On the drive to succeed
This past week I experienced a slipped disc in my back. For those of you who have never had chronic pain, let me explain to you how it works: it sucks. No, that’s not quite right. It SUCKS.
Imagine every single thought being shoved out of your head, at all times, only to be replaced with the single desire of being in less pain. Standing up is no longer a half-second activity, it’s a ten-second, deliberate, fairly uncomfortable ritual, followed by a pseudo-stretch and a grimace as your back adjusts from “sitting” to “standing”. Something as simple as putting on a sock goes from a mindless thing you do to a ten minute, exceedingly unpleasant, and honestly fairly pathetic endeavor. Every single motion—and for some people even being still—becomes an exercise in minimizing pain.
The first impact is that that everything takes an awful lot more time. The second impact is that you feel like an invalid. The third and only moderately less noticeable impact is that you stop thinking about normal things, because you simply don’t have the mental energy to pay attention to them. If I’m focusing so much on my back—and believe, if I stop it my full attention, it will call me back VERY quickly—I simply can’t focus on normal things, like what I’m eating, or what this book says, or what you’re saying. Even when sitting completely still I’m focusing on how I can adjust myself to be in less pain. Everything takes second fiddle to the immediate need to not hurt.
Over the weekend, I realized that the way I’m feeling pain now is the way that some people feel the need to succeed. There are some people who seem absolutely driven. Nothing can stand in the way of their success, be it in school, work, sports, anything. Maybe you’re one of those people, or maybe you know someone like that. I never understood those people. Personally, I can sit on my couch snacking on my kid’s Cheerios while reading Dilbert comics for weeks and be absolutely content with life. These people seem to be unhappy unless they’re working towards some goal. After this week I think I’ve been enlightened.

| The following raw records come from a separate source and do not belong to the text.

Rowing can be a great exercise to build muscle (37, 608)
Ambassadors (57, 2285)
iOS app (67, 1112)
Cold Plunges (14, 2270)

Picture yourself overtaken by a desire. Any desire will do: hunger, lust, anger, even the need to pee. The stronger the desire becomes the less you can think about anything else. People with a drive to succeed feel this all the time. Like other desires, it comes and goes, but it’s always there. Even feeding the desire—doing well in school, succeeding in business, winning a game—simply calms it for a moment. It will return. It always returns.
In a darker comparison, it strikes me that this must be the drive that addicts feel when looking for a fix. A complete inability to think about anything other than getting high, or at least avoid withdrawal. Somewhat terrifying when you think about it.
With my back pain, I’m focused laser-like on one goal: be in less pain. You can’t distract me with anything, because you’d have a hard time finding something I care about more. With these people it’s the same way.
Thank goodness, my back is healing. To those of you with chronic, untreatable pain: you have my utmost respect. I don’t know how you manage every day. But while the desire to avoid pain can now slip to the back of my mind, I have a newfound understanding of those for whom the will to succeed—to win—is an ever-present whisper in their ear.